• [PROVIDED TEXT]:

This is an appeal from the entry of summary judgment in favor of the defendants, the Conemaugh & Black Lick Railroad Company, the United Steelworkers of America, and Local 3176 of the United Steelworkers, by the United States District Court for the Western District of Pennsylvania.1 The issues presented in this appeal arose from the following undisputed facts.

2

The Conemaugh & Black Lick Railroad Company (referred to hereinafter as the 'Railroad') is a subsidiary of the Bethlehem Steel Corporation. In 1947, the Railroad entered into a collective bargaining agreement with the United Steelworkers of America (referred to hereinafter as the 'Union').2 In that same year the National Mediation Board had certified the Union as the bargaining representative of all the employees of the Railroad regardless of their class or craft. For all times thereafter the Railroad's employees have been represented by the Union and, in particular, by Local 3176. At the time this controversy began, the collective bargaining agreement between the Railroad and the Union3 contained a union shop provision whereby all employees of the Railroad were required to belong to the Union. The contract also provides for a checkoff system for collecting union dues.

3

William P. Rohrer had been employed as a conductor and brakeman for the Railroad. He was also a member of Local 3176. In March 1964, Rohrer notified the Railroad that he had decided to terminate his membership in the Union and join the Brotherhood of Railroad Trainmen. He instructed the Railroad to stop deducting union dues from his wages. The Railroad complied, but the Union advised Rohrer and the Railroad that this action was invalid because it violated the union shop provision. The Union further advised Rohrer that he could rejoin the Union, but Rohrer refused, insisting that he had every right to change unions.4 The Union then sought Rohrer's discharge from employment with the Railroad for failure to meet his union obligations. A hearing was held and Rohrer was discharged. Subsequently, the Union and the Railroad offered Rohrer another opportunity to regain his job and his former status with the Union, but Rohrer also rejected this offer. Instead, he brought suit against the Railroad, the Union, and the Local under the Declaratory Judgment Act, 28 U.S.C. 2201, 2202, seeking his reinstatement as an employee of the Railroad, back wages, and accrued benefits. He also sought punitive damages from all the defendants for violating the Railway Labor Act, 45 U.S.C. 151 et seq. The defendants moved for summary judgment on the ground that as a matter of law the Railway Labor Act had not been violated and therefore Rohrer had no cause of action. After a hearing, summary judgment was entered. Rohrer now appeals to this court, claiming that the district court erred in its construction of the Railway Labor Act. After reviewing the issues raised in this appeal, we affirm the judgment of the district court.

• [MATERIAL SUPPLIED]:
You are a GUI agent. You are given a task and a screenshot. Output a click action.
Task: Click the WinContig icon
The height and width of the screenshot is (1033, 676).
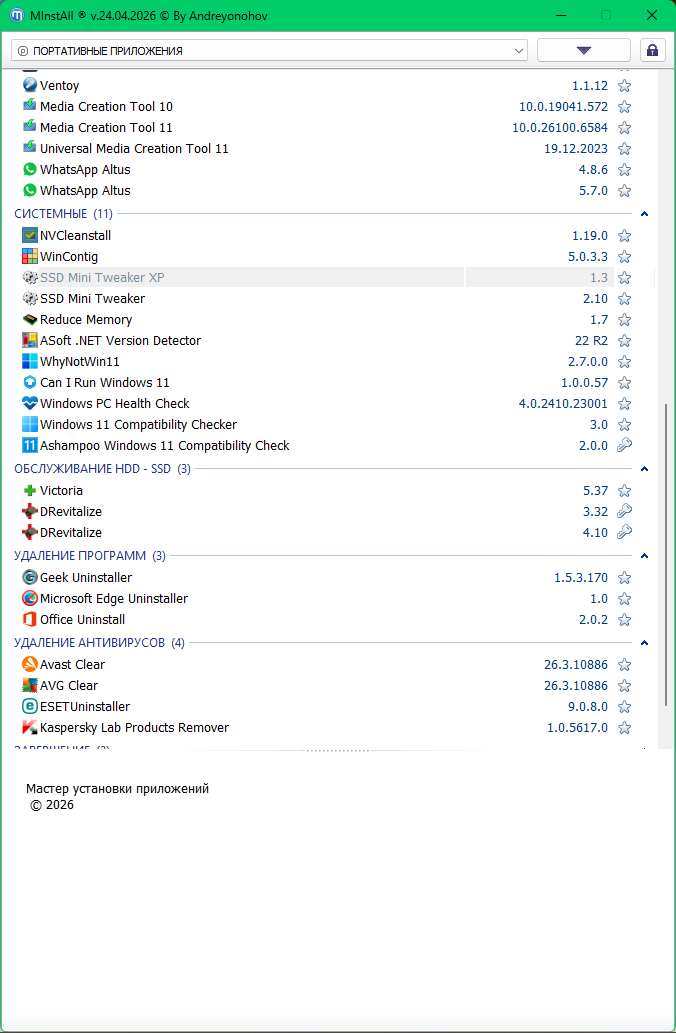30,257
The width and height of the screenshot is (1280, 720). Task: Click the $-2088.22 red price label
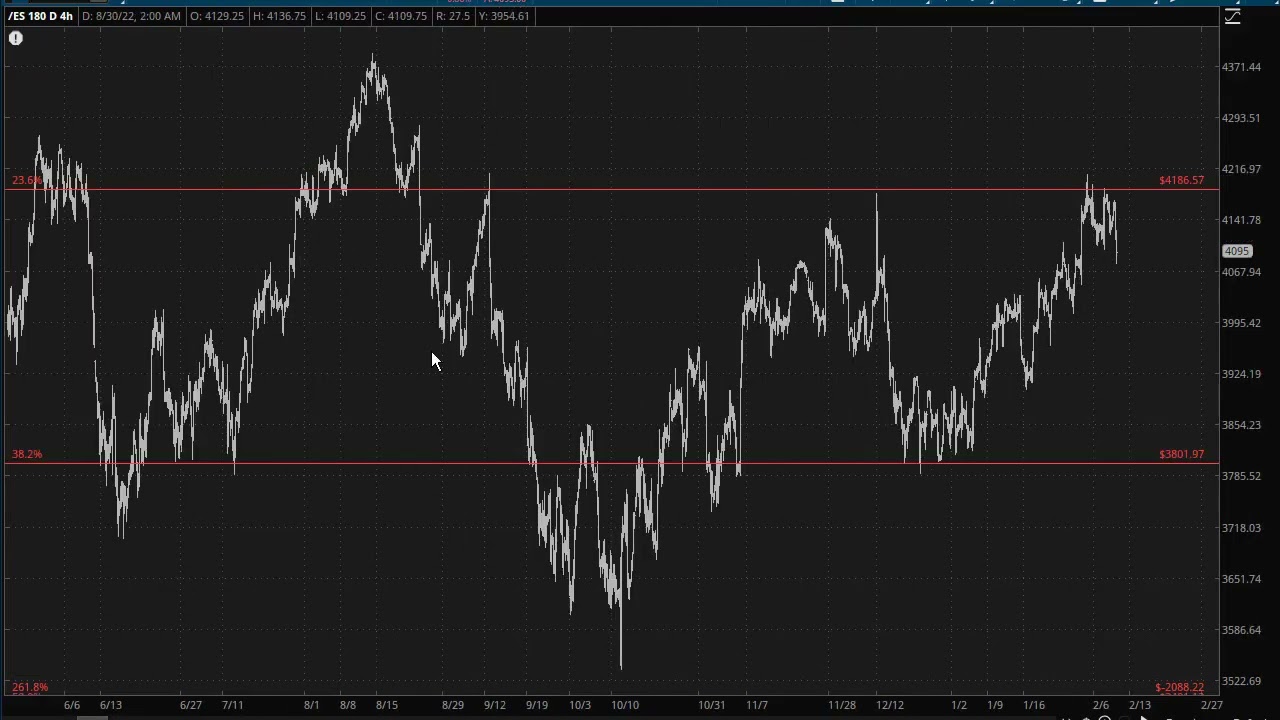pyautogui.click(x=1179, y=687)
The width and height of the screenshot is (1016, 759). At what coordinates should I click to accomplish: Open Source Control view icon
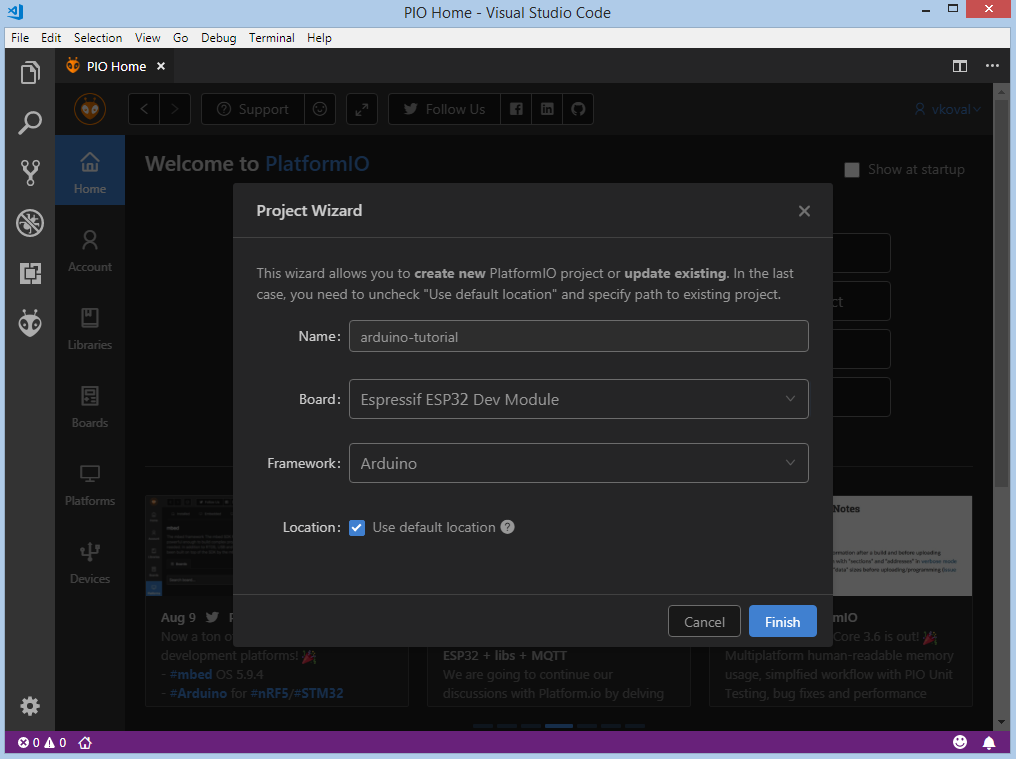(x=30, y=173)
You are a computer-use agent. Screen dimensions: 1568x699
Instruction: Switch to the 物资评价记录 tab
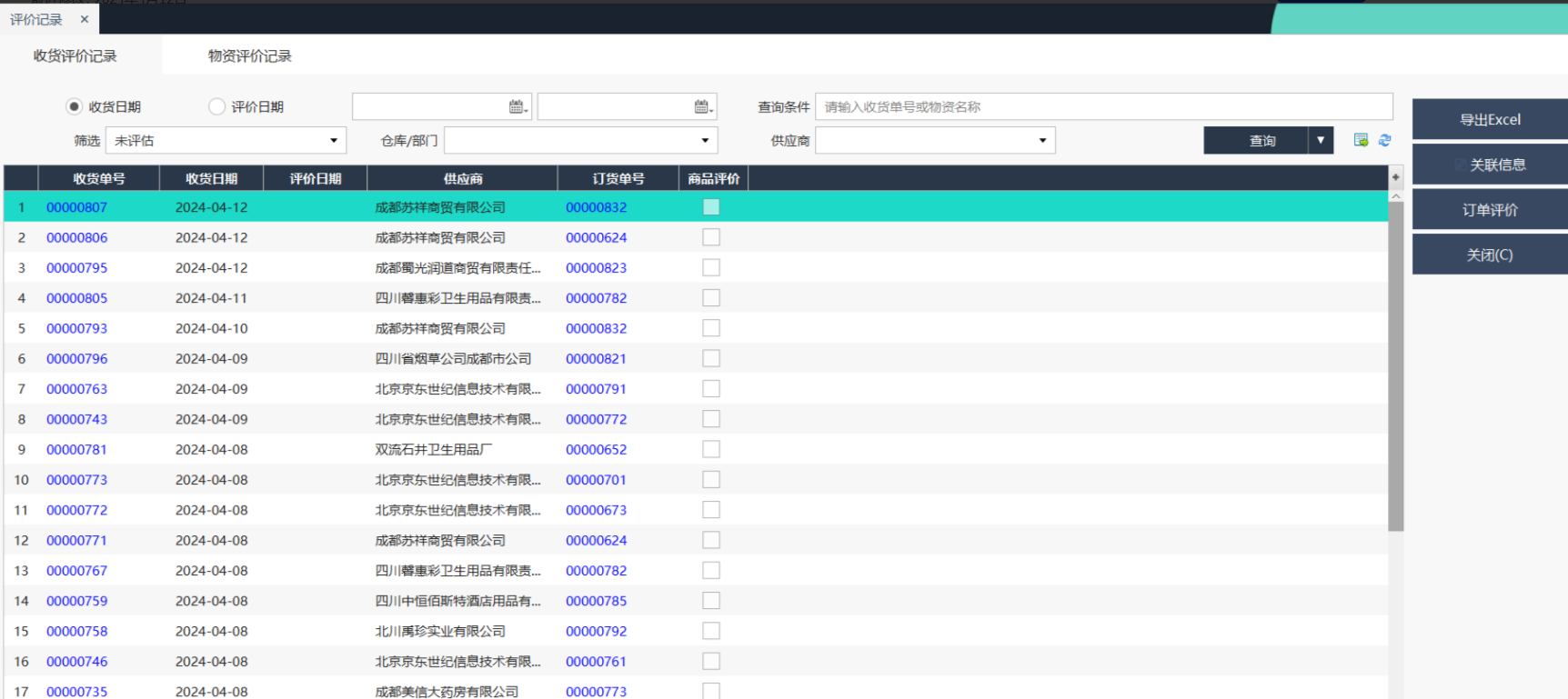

• [WHAT IS NEEDED]:
Decide whether each statement agrees with the appeal excerpt, answering yes or no and quoting the words of the excerpt that settle it. 1. The Railroad is a subsidiary of the Bethlehem Steel Corporation. 2. Rohrer accepted the offer from the Union and the Railroad to regain his job. 3. The court reverses the judgment of the district court. The records are a separate set of material from the appeal excerpt.

• [SOLUTION]:
1. Yes: "is a subsidiary of the Bethlehem Steel Corporation"
2. No: "but Rohrer also rejected this offer"
3. No: "we affirm the judgment of the district court"